I feel bad for them, the reason they are panicking is because they have no money, zip, zilch, zero. If the tenants do not pay the rent on the first, their mortgage bounces. It comes out on the first. 

The tenant can't be late ONE DAY. The stress they go through every month is incredible.


----------



## marina628 (Dec 14, 2010)

My daughter rents from one of these landlords , she cashed December 1 rent on November 22 !


----------



## Causalien (Apr 4, 2009)

Is it me, or there's been a huge influx of posts like these where people are persuaded by RE agents to buy because they can rent it out to cover the mortgage?

Sounds like a repeat of US. Anyone can confirm? I don't lurk around RE section as much as you guys.


----------



## Berubeland (Sep 6, 2009)

I think so, to be honest I've noticed a huge trend in the last 2-3 years as long term landlords win the property lottery and cash out. Not just small landlords, I'm talking big deals too. 

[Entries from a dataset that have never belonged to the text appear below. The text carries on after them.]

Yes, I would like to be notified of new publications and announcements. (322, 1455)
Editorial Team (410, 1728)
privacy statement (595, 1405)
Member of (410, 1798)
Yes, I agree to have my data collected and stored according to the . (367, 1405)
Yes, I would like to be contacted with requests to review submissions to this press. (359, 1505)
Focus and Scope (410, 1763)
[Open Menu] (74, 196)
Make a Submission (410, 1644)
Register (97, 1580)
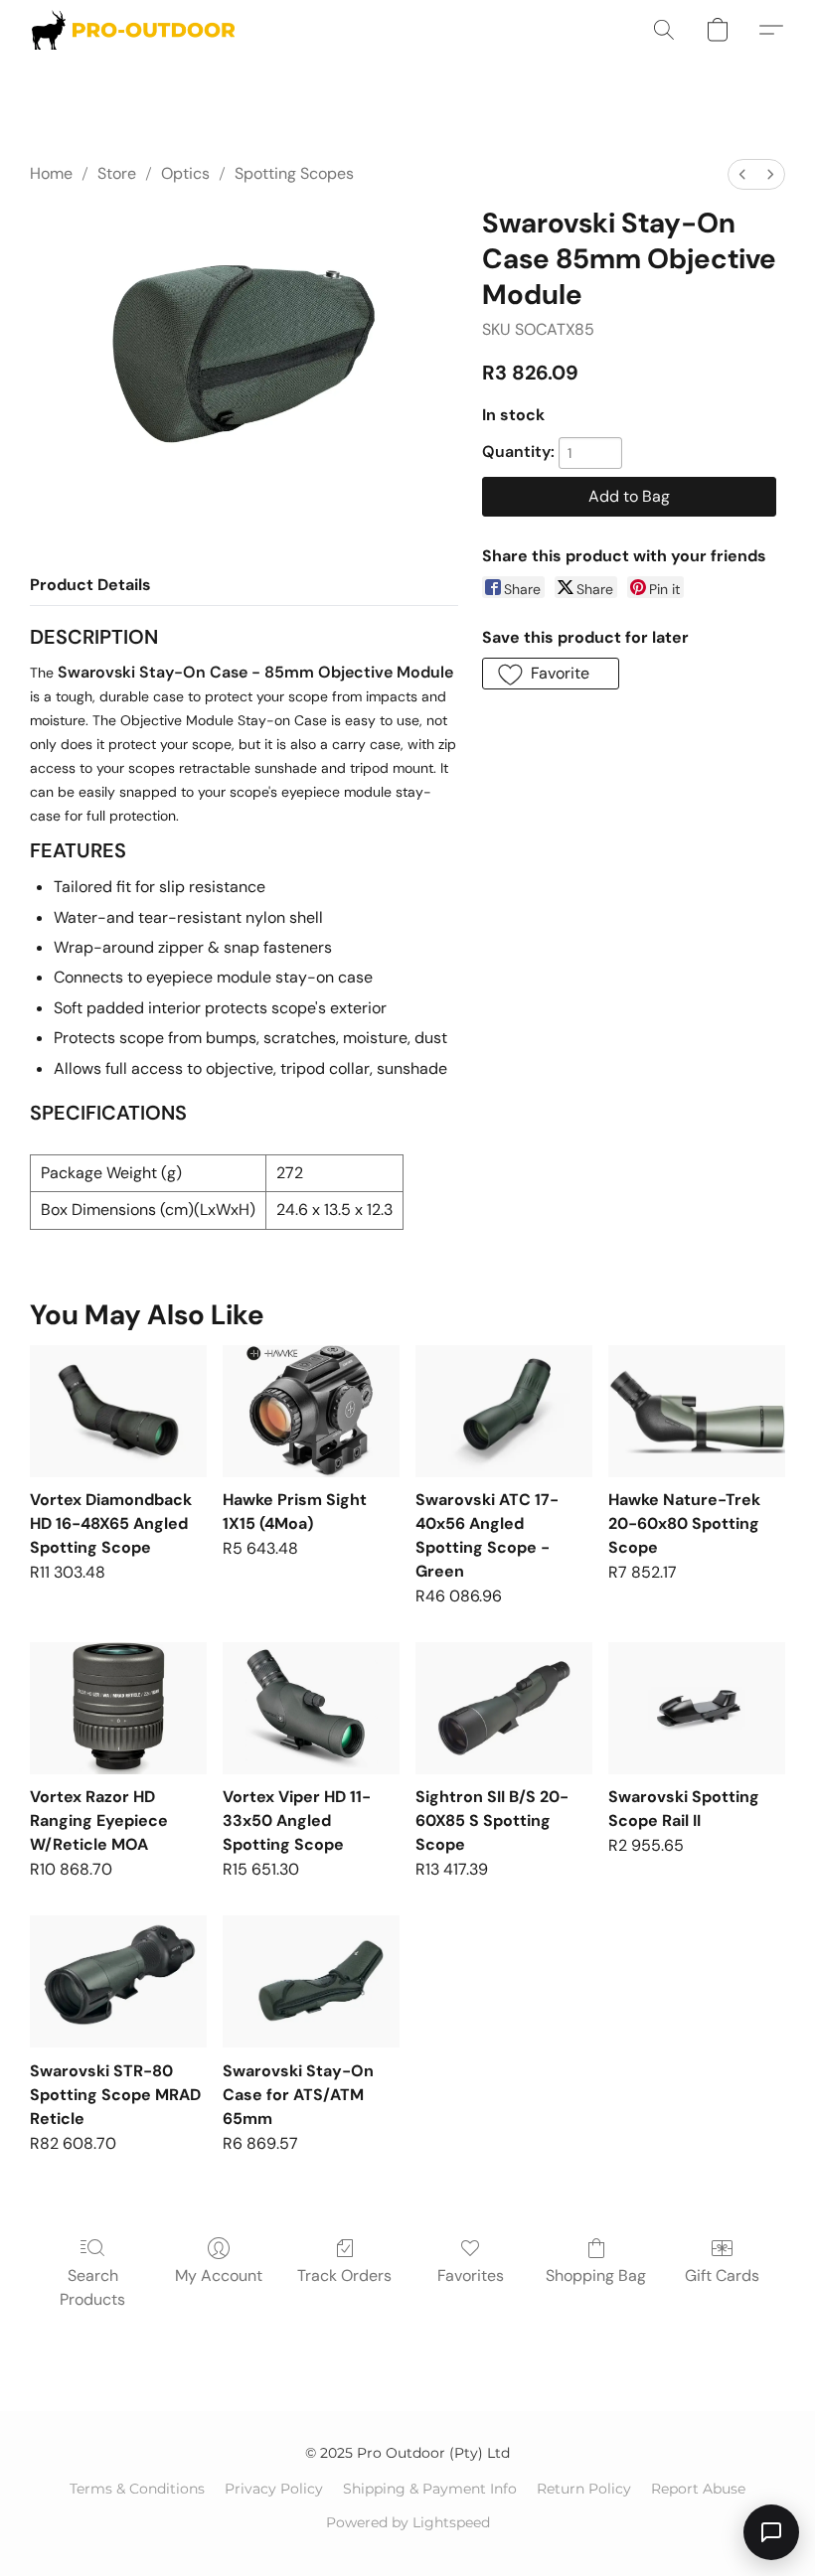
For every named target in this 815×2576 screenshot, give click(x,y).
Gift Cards (722, 2275)
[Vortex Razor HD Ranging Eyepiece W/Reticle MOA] (118, 1708)
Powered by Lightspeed (408, 2522)
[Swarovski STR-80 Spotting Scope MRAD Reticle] (118, 1981)
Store (116, 173)
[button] (133, 30)
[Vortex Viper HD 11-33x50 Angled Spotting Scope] (311, 1708)
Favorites (470, 2275)
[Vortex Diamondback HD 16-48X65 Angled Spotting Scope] (118, 1411)
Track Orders (344, 2275)
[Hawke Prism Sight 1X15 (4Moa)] (311, 1411)
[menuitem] (742, 174)
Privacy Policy (274, 2489)
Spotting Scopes (294, 173)
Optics (185, 173)
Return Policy (584, 2489)
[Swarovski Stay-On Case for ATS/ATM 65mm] (311, 1981)
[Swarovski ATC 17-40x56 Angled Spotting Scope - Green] (503, 1411)
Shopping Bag (596, 2275)
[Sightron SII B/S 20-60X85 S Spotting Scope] (503, 1708)
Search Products (92, 2287)
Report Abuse (698, 2489)
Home (51, 173)
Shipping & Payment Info (430, 2489)
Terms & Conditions (137, 2489)
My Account (218, 2275)
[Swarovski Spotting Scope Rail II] (696, 1708)
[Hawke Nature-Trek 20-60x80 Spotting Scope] (696, 1411)
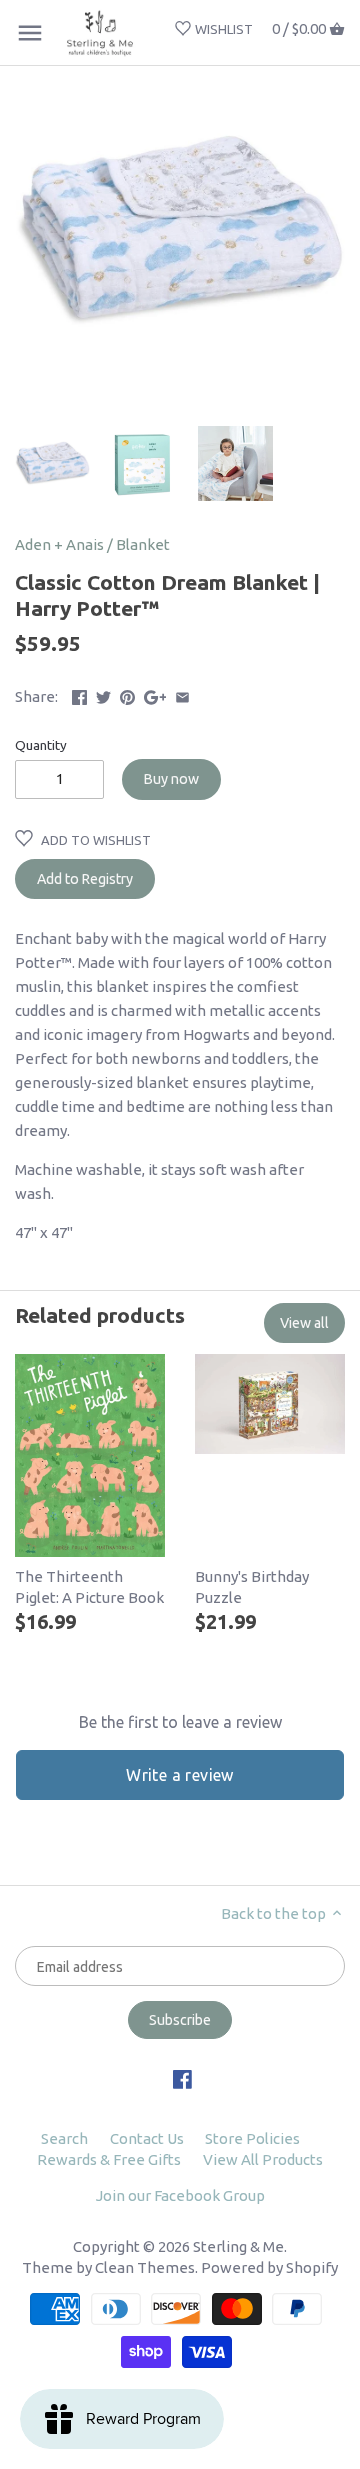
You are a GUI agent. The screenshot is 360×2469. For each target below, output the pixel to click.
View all (304, 1323)
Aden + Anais (59, 544)
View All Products (263, 2159)
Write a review (180, 1775)
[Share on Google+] (155, 694)
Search (64, 2138)
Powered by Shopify (269, 2267)
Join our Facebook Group (180, 2195)
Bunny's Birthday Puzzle (252, 1587)
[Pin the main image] (127, 694)
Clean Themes (145, 2267)
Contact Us (147, 2138)
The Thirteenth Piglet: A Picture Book (89, 1587)
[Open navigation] (30, 33)
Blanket (143, 544)
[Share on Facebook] (79, 694)
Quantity (41, 745)
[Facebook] (182, 2078)
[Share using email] (182, 694)
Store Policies (252, 2138)
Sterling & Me (238, 2246)
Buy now (171, 779)
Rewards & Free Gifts (109, 2159)
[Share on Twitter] (103, 694)
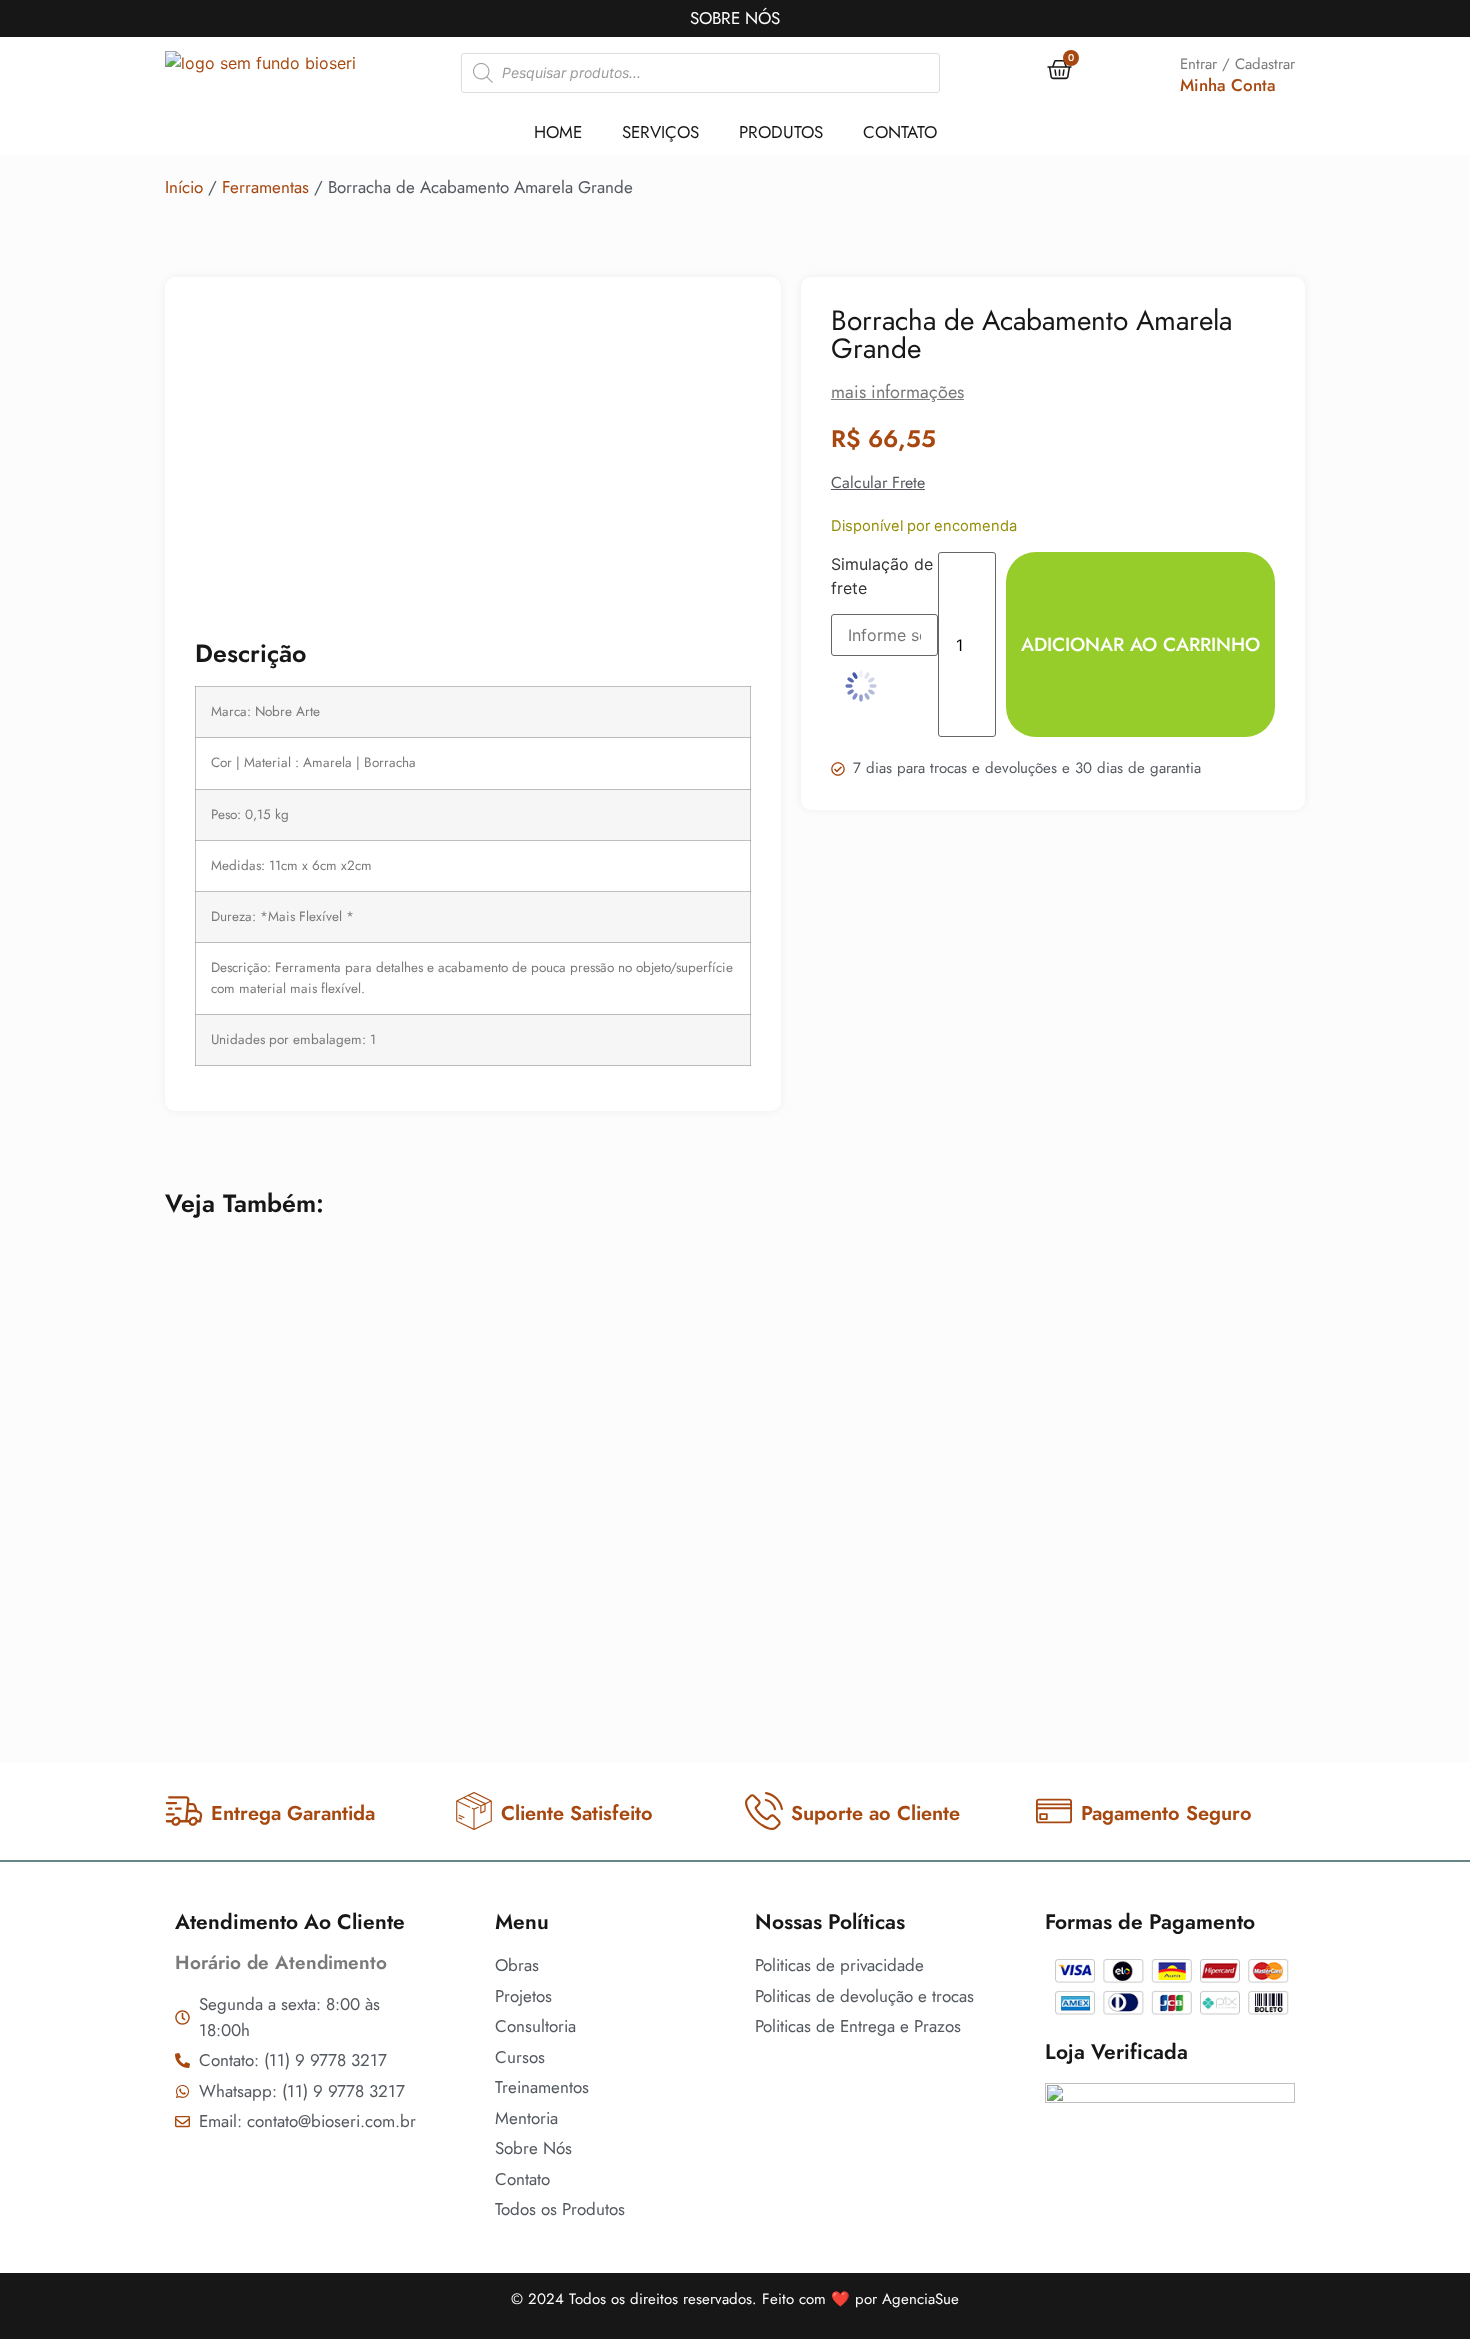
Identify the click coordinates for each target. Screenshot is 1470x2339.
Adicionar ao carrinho (1140, 644)
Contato (900, 132)
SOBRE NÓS (735, 18)
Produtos (781, 132)
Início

Every large owner I've ever worked for has sold their properties.


----------



## tobuyornottobuy (Nov 19, 2011)

I have a contingency fund for issues, have been there done that before, would rather not use it of course!.
What I am hoping, is to get a rent-to-own tenant immediately and lock in a price that is FMV + inflation.
That way I immediately know my profit margins, and I think would be better than a long term rent on this, Ihave read the mixed views of rent-to-own, and am not sure if I could even find someone suitable. we'll see.
I'm not prepared to take just anyoneon a rent-to-own, becuase I dont want to rip off someone who really doesnt have a chance of getting a mortgage, that' not the way I like to live life!


----------



## Causalien (Apr 4, 2009)

Please tell me where there are houses for sale for $180 000 in BC?


----------



## rookie (Mar 19, 2010)

Berubeland said:


> I think so, to be honest I've noticed a huge trend in the last 2-3 years as long term landlords win the property lottery and cash out. Not just small landlords, I'm talking big deals too.
> 
> Every large owner I've ever worked for has sold their properties.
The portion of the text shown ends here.